:: Input material ::
================================
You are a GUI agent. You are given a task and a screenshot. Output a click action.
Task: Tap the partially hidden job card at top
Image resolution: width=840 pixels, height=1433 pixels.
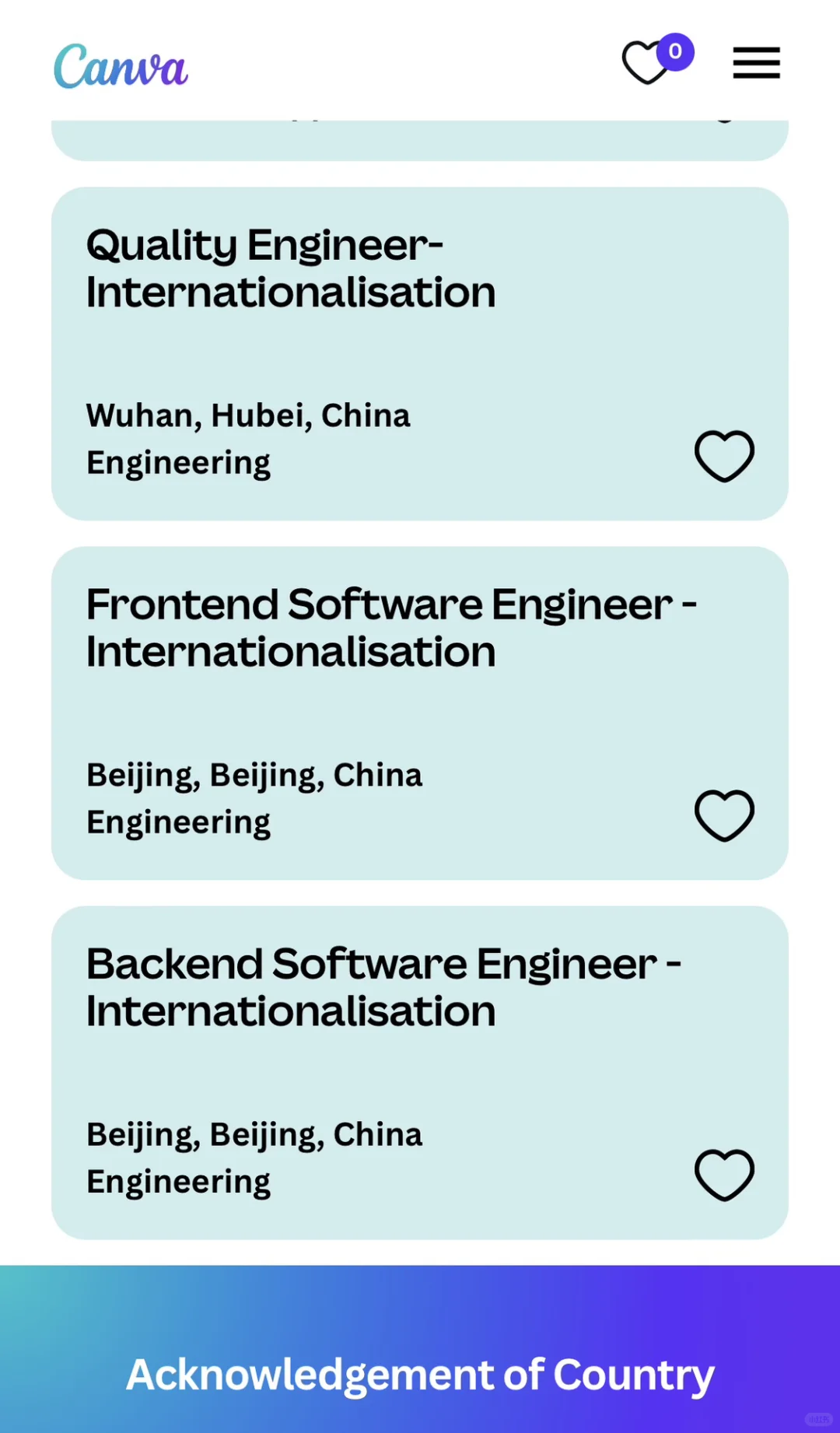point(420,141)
================================
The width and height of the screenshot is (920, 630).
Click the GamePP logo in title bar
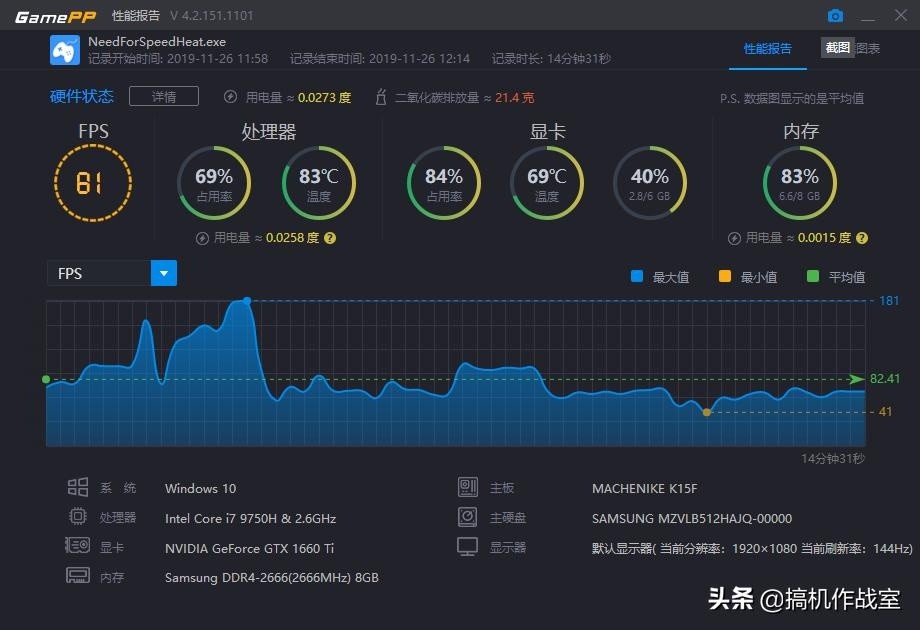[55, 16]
================================
:: About this task ::
Return every line of the material in which the word "screenshot" is found.

:: Answer section ::
You are a GUI agent. You are given a task and a screenshot. Output a click action.
The width and height of the screenshot is (920, 630).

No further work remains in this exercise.